GRANT IN AMAZING PILGRIMAGE

Heart-rending trip for new Portsmouth man

A HUMBLE wooden cross marks the spot in a desolate Arctic forest where Avram Grant endured the most emotional experience of his life.

Portsmouth's new director of football bends down between the trees to scatter soil on the unmarked graves of his grandparents.

It was the culmination of his heart-rending pilgrimage to the former Soviet prison camp in the Komi republic where his relatives perished at the hands of Stalin during World War II.

The makeshift cross, with a simple Russian inscription, and a broken fence are all that mark the mass graveyard where Grant's teenage father buried his parents with his bare hands in small hollows in the frozen ground.

But it is a place the 54-year-old Israeli HAD to visit.

"I will never forget it," says the former Chelsea manager. "I went through one of the most emotional and moving experiences of my life in Komi.

"I'm going to bring my children here."

Grant made the harrowing pilgrimage deep into the Arctic Circle just weeks before being installed as Pompey's new director of football.

The ex-Chelsea boss, sacked 17 months ago by the Blues' billionaire owner Roman Abramovich, has returned to former club Pompey following the takeover by Ali al-Faraj.

With Portsmouth rooted to the bottom of the Premier League, Grant faces a massive job in keeping them up. But it is nothing compared to the enormity of his 2,013-mile journey to Komi.

Russian government officials opened Secret Service files, enabling him to track the fate of his grandparents and two aunts, who died before he was born.

After a two hour-flight from Moscow into Syktyvkar, where Abramovich's relatives were exiled, a 50-minute helicopter ride and another two-hour journey on foot, Grant arrived at the abandoned prison camp at Rabog.

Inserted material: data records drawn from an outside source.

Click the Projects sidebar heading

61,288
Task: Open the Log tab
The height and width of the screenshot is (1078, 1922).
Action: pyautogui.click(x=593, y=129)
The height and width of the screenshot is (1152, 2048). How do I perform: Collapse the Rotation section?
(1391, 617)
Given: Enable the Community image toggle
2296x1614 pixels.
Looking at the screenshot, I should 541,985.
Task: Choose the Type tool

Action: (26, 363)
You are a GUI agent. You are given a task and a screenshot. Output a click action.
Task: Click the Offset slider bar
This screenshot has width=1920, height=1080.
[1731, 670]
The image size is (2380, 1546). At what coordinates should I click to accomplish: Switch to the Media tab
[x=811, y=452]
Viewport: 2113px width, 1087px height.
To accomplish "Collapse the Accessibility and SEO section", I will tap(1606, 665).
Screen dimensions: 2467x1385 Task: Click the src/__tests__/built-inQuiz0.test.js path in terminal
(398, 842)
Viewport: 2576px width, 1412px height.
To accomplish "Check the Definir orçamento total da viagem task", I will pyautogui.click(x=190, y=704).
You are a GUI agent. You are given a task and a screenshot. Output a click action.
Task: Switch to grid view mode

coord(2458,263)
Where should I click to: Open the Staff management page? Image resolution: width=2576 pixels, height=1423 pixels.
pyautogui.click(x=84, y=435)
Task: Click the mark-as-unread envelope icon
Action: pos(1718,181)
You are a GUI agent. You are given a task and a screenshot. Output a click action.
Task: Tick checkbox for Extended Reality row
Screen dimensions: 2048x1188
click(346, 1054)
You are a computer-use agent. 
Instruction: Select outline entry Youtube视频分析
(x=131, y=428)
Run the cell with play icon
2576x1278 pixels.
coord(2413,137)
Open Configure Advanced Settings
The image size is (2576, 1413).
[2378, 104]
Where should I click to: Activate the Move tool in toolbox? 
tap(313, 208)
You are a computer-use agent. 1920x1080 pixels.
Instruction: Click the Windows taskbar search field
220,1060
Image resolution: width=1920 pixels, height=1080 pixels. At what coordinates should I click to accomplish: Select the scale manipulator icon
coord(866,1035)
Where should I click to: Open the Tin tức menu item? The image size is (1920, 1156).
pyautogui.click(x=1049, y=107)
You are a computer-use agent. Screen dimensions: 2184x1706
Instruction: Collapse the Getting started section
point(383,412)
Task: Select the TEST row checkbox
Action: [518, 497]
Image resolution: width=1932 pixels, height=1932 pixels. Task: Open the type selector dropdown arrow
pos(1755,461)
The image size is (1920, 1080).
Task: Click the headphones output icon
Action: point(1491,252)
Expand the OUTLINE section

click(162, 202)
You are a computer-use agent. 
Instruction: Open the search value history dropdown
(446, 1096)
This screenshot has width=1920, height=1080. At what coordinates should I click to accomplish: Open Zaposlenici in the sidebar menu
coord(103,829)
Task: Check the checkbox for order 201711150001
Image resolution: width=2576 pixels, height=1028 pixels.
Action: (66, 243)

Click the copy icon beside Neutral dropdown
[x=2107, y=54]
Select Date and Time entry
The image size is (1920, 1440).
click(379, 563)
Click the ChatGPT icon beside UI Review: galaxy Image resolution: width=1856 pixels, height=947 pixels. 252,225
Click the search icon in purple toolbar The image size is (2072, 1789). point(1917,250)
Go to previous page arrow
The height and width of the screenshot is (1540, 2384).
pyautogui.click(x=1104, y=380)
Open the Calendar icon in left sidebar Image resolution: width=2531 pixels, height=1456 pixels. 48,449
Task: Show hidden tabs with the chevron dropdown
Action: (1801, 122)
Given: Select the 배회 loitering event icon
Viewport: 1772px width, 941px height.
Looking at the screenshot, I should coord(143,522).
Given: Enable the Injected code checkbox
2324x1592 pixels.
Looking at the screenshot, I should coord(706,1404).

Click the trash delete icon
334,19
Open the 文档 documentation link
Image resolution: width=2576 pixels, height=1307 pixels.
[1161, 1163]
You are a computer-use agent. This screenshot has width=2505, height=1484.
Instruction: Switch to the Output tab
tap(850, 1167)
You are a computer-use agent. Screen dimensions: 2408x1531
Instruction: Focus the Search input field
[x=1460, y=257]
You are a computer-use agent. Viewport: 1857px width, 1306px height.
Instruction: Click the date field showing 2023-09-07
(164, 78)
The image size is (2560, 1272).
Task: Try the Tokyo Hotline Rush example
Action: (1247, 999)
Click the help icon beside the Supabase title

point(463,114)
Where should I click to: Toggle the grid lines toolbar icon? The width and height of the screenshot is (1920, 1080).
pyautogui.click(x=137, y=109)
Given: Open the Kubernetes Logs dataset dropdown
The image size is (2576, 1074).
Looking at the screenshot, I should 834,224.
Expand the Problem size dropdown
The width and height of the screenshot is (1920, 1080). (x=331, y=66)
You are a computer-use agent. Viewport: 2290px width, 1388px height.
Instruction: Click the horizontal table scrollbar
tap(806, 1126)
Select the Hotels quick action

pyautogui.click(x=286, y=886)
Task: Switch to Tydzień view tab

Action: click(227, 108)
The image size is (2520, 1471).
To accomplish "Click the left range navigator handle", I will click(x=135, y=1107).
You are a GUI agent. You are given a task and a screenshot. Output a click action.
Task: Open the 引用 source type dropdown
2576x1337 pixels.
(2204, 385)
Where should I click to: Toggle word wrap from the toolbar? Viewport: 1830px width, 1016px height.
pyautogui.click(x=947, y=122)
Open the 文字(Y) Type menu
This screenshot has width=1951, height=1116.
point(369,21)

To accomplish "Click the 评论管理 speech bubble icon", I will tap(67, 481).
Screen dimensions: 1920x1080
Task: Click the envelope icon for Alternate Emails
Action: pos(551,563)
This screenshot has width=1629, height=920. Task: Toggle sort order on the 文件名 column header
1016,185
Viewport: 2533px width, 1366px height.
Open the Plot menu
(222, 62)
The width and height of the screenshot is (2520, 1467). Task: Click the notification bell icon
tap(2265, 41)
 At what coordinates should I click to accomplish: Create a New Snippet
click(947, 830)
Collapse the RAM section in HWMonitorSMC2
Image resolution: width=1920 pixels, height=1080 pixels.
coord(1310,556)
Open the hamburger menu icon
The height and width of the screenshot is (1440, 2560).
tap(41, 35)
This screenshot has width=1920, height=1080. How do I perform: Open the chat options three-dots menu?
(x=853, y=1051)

He was accompanied by a rabbi as he stared solomnly at the cross.

Then he asked to be left alone, wandered into the woods and prayed.

"I don't remember if I was weeping or not," he recalls. "I was thinking about my dad - who survived - and my dead relatives, for whom there was no escape. I feel I got rid of a heavy stone on my heart which I had carried throughout all of my life."

Incredibly, while Grant was on his pilgrimage, his father Meir, 81, woke from a seven-week coma.

Grant: Emotional moment
Grant: Emotional moment

An onlooker at Komi added: "It was hard even to imagine what he felt as he stood there.

"He asked to be left alone. He prayed for a long time. In Jewish tradition he threw on to the graves earth he brought from the sacred land of Jerusalem. He lit candles. And he collected a handful of soil to keep for remembrance."

As a teenager growing up in Israel, Grant remembers Meir shrieking in his sleep from nightmares brought on by memories of digging his parents' graves.

Grant said: "He put them in without even a piece of cloth to wrap them in, then covered them with the permafrost soil on their faces with his same hands. Since then the memory of those days came back to him in nightmares."

And after Grant was sacked by Abramovich 17 months ago, he confided to a friend: "It is my dream to go and find their graves."

Russian records reveal his grandfather Abram Granat died of a heart attack on January 5, 1941, aged 54 - the same age as Avram is now.

Granat's wife Ruda perished from pneumonia four months later.

Grant confirmed to Russian researchers that the family had changed their name - losing the final 'a' - after leaving the USSR, and that his father's sisters Sara, 14, and Rachel, 3, were also buried at Rabog.

Igor Rabiner, who assisted Grant with his visit, explained: "Until 1939 the Grant (Granat) family lived near Warsaw. When the German troops occupied Poland, many Jews escaped to the Eastern part of the country, which was under Soviet control.

"The Grants later attempted to return home, but the Nazis only allowed back Polish and Ukranians - not the Jews. It saved the family from the Holocaust gas chambers.

"But safe from Hitler's hell, in 1940 the family found themselves embroiled in Stalin's. Avram's grandparents, their son and two daughters, were put into cargo railway carriages and sent to Komi to work cutting timber.

"In winter they toiled for 10 hours a day, waist-deep in snow without proper boots or clothes. All sorts of diseases spread among the people."

In 1946, Grant's father - then 18 - boarded a ship for Israel, but it was intercepted by the Royal Navy and he was thrown in jail in Cyprus. He finally arrived in Israel a year later and met Avram's mother, a Jew who had fled from Iraq.

In Syktyvkar, Grant was told how Abramovich's ancestors were hauled on to a cattle train from their home in Lithuania a few months after the Grants.

An old friend of Roman's father Arkady took Grant to the graves of the Chelsea tycoon's parents, where he left a large bunch of flowers.